Kradozhon Anna (Kiew, Ukraine): Es war großartig, ich hatte keine Ahnung, dass es für einen Prozess wie Kulturschock eine Theorie gibt. Es hat einem bewusstgemacht, dass man nicht allein ist, wenn es darum geht, mit neuen Herausforderungen fertig zu werden - jeder macht das durch. Es war sehr wertvoll, dass solche ungewöhnlichen Informationen für jedermann zugänglich waren. Vielen Dank an die Organisatoren und alle, die an dieser Veranstaltung beteiligt waren
Romets Nataliia (Ukraine): Der Workshop wurde in einer freundlichen Atmosphäre abgehalten.
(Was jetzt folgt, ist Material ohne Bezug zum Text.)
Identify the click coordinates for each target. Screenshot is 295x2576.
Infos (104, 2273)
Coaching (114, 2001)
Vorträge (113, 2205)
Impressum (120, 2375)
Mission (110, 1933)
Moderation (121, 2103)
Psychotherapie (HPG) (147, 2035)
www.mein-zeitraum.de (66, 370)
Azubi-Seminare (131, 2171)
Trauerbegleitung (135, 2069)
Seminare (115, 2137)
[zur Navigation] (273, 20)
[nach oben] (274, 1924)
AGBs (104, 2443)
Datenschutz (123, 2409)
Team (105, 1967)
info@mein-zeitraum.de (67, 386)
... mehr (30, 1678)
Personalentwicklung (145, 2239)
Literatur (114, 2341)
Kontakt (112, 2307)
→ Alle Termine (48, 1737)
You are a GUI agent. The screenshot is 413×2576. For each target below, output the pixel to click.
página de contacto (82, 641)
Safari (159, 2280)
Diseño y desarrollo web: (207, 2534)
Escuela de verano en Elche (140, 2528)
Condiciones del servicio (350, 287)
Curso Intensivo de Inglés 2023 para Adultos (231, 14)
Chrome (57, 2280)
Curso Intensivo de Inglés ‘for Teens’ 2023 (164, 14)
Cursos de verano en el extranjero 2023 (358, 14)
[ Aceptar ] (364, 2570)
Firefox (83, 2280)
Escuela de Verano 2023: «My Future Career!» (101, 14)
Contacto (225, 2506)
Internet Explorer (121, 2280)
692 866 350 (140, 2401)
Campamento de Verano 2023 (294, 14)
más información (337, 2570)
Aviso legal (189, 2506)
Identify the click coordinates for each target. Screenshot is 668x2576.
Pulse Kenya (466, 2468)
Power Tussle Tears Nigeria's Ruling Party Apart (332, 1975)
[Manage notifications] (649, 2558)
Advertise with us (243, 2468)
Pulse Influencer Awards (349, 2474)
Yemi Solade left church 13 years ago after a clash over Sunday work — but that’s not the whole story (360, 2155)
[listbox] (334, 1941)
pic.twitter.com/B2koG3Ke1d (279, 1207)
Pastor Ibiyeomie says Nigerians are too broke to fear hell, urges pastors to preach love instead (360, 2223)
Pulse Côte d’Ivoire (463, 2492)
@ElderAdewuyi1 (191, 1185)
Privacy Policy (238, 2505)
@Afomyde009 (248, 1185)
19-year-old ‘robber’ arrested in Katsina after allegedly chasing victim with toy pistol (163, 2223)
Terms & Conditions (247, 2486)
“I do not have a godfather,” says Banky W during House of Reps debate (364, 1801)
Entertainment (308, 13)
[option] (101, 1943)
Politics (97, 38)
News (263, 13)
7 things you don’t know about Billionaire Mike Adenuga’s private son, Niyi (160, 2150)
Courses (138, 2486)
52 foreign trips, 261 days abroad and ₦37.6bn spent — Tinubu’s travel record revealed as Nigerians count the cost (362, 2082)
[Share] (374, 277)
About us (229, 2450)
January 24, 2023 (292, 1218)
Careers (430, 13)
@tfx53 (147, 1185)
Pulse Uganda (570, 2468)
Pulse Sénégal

Das Thema der interkulturellen Beziehungen wurde mit der richtigen Tiefe des Verständnisses nähergebracht. Es hat mein Verständnis für die Problematik der Anpassung in Deutschland erheblich verbessert und wird mir zugutekommen. Informationen über das Leben in Deutschland und die deutsche Nationalkultur wurden für mich sehr wichtig. Vielen Dank, dass Sie dieses Seminar organisiert haben!
Melnichenko Olena (Kiew, Ukraine): Ich danke für dieses interessante und dynamische Training. Ich habe die gute Atmosphäre in der Gruppe, das interaktive Format und die Möglichkeit zur Gruppendiskussion sehr genossen. Ich fühle mich jetzt weniger ängstlich, wenn ich mich in interkulturellen Situationen befinde, weil ich jetzt meinen Charakter und die daraus resultierende Positionierung klarer sehen und reflektieren kann. Mehr noch: Ich habe auch viele Ansatzpunkte für eine erfolgreiche Kommunikation im Kontakt mit anderen Kulturkreisen gewonnen.